2. Steps to Create Charts using Bokeh

Below are common steps to be followed to create graphs.

  1. Calling output_notebook() for displaying graphs in Jupyter Notebook or output_file() for opening in new tab / saving to file from bokeh.io.
  2. Create Figure object using figure() function of bokeh.plotting Module.
  3. Add Glyphs (lines, points, bars, etc) to figure by calling methods like circle(), line(), vbar(), varea(), etc on Figure object.
  4. Calling show() method for showing graphs in jupyter notebook/new browser tab or save() for saving to file from bokeh.io.

3. Scatter Plots

We'll start by plotting simple scatter plots. Plotting graphs through bokeh has generally below mentioned simple steps.

  1. Create figure using figure().
  2. Call any glyph function (like circle(),square(), cross(), etc) on figure object created above.
  3. Call show() method passing it figure object to display the graph.

Our first scatter plot consists of autompg displ column versus weight column.

from bokeh.io import show
from bokeh.plotting import figure

fig = figure(plot_width=400, plot_height=400)

fig.circle(x=autompg_df["displ"], y=autompg_df["weight"])

show(fig)

Bokeh Basics

Below, we have explained one more way to create same scatter plot as previous cell. We can specify data source using source attribute. Once we specify data source, we can provide values of parameters like x, y, size, color, etc as column names of data source.

from bokeh.io import show
from bokeh.plotting import figure

fig = figure(plot_width=400, plot_height=400)

fig.circle(x="displ", y="weight", source=autompg_df)

show(fig)

Bokeh Basics

3.1 Modify Chart Attributes

We can see that it just plots graphs and lacks a lot of things like x-axis label, y-axis label, title, etc.

We'll now try various attributes of circle() to improve a plot little.

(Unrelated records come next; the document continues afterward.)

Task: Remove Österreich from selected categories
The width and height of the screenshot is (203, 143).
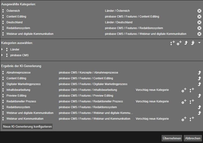Action: click(199, 11)
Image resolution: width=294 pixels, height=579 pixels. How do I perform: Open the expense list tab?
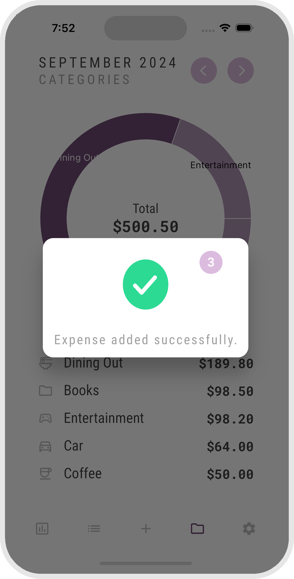[x=94, y=529]
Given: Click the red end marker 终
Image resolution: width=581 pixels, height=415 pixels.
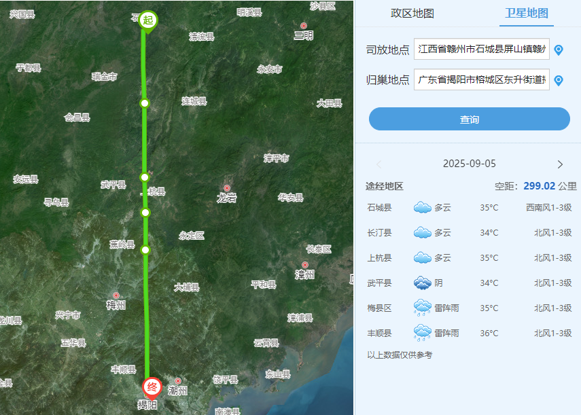Looking at the screenshot, I should 152,387.
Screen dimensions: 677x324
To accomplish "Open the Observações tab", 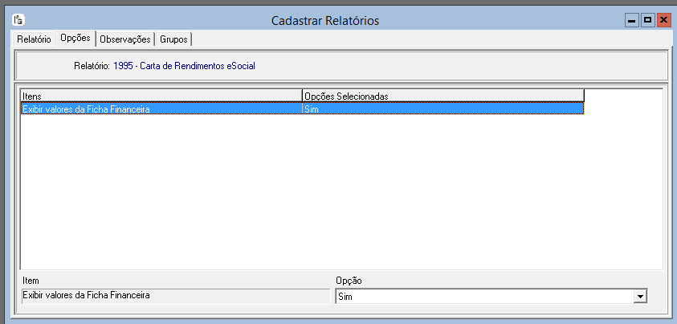I will coord(124,39).
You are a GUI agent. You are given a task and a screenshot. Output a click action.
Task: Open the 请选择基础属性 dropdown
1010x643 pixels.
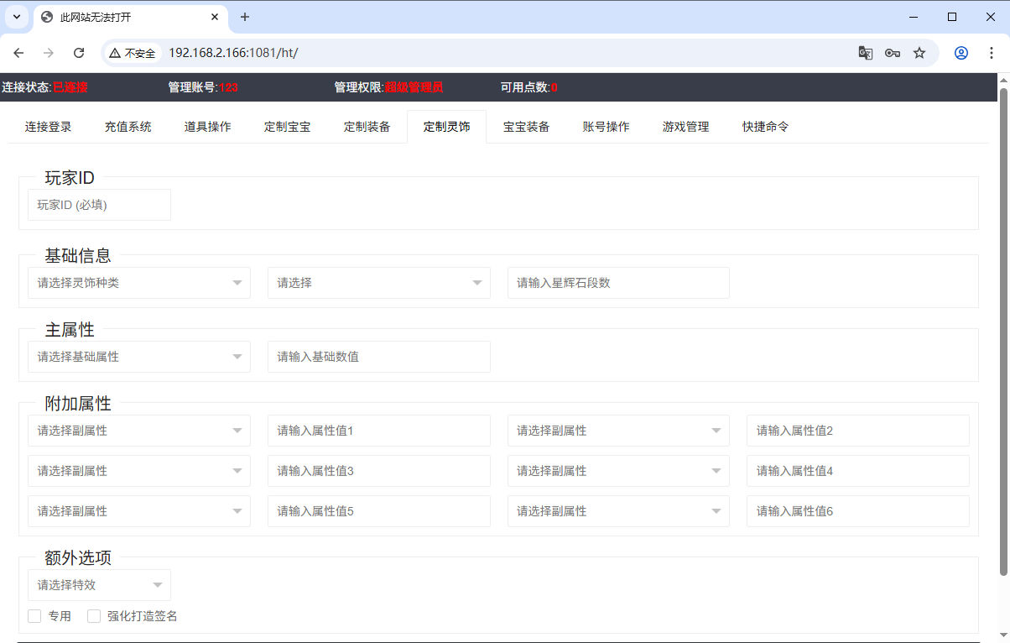pos(138,357)
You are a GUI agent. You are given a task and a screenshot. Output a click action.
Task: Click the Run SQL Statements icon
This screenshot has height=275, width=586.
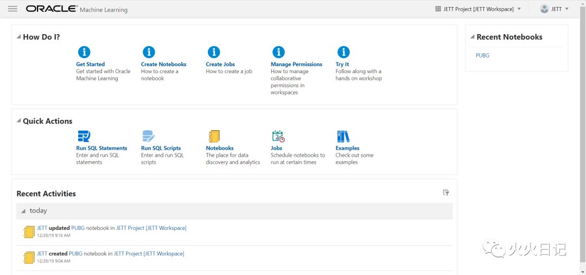[x=84, y=136]
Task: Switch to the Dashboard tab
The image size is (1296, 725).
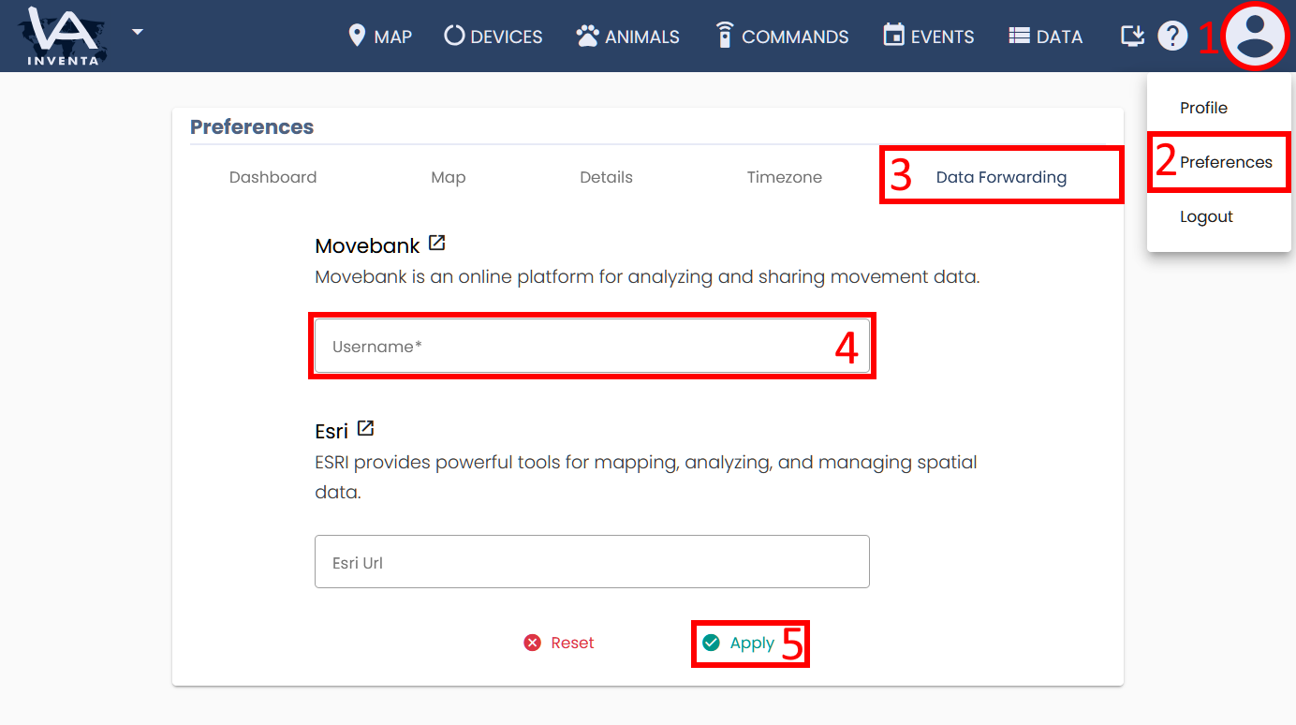Action: click(x=272, y=177)
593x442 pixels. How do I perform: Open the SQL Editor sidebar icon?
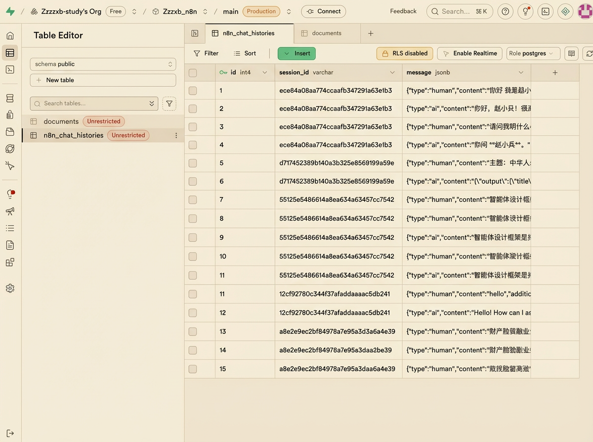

The default value for size attribute is 4 which we'll change below along with circle color and circle edge color.

We also have added attributes like alpha (responsible for transparency of glyph-circle), line_color (line color of glyph-circle), fill_color (color of glyph-circle).

We can also modify the x-axis and y-axis labels by accessing them through figure object and then setting axis_label attribute with label names.

We can also set plot width, height, and title by setting value of parameters plot_height, plot_width, and title of figure() method.

from bokeh.io import show
from bokeh.plotting import figure

fig = figure(plot_width=400, plot_height=400, title="Disposition vs Weight")

fig.circle(x="displ", y="weight",
           size=10, alpha=0.5,
           line_color="dodgerblue", fill_color="tomato",
           source=autompg_df
          )

fig.xaxis.axis_label="Disposition"
fig.yaxis.axis_label="Weight"

show(fig)

Bokeh Basics

We can even use glyphs other than circles as well for plotting. Below we have given some of the glyphs provided for plotting.

  • asterisk()
  • circle()
  • circle_cross()
  • circle_x()
  • cross()
  • dash()
  • diamond()
  • diamond_cross()
  • inverted_triangle()
  • square()
  • square_cross()
  • square_x()
  • triangle()
  • x()

We can also combine glyphs of different types to create a scatter chart with different types of markers as described below.

We are plotting autompg displ vs weight per region by representing entries of each region with different glyphs.

We also introduced a new parameter named legend_name which will be used to set legend values.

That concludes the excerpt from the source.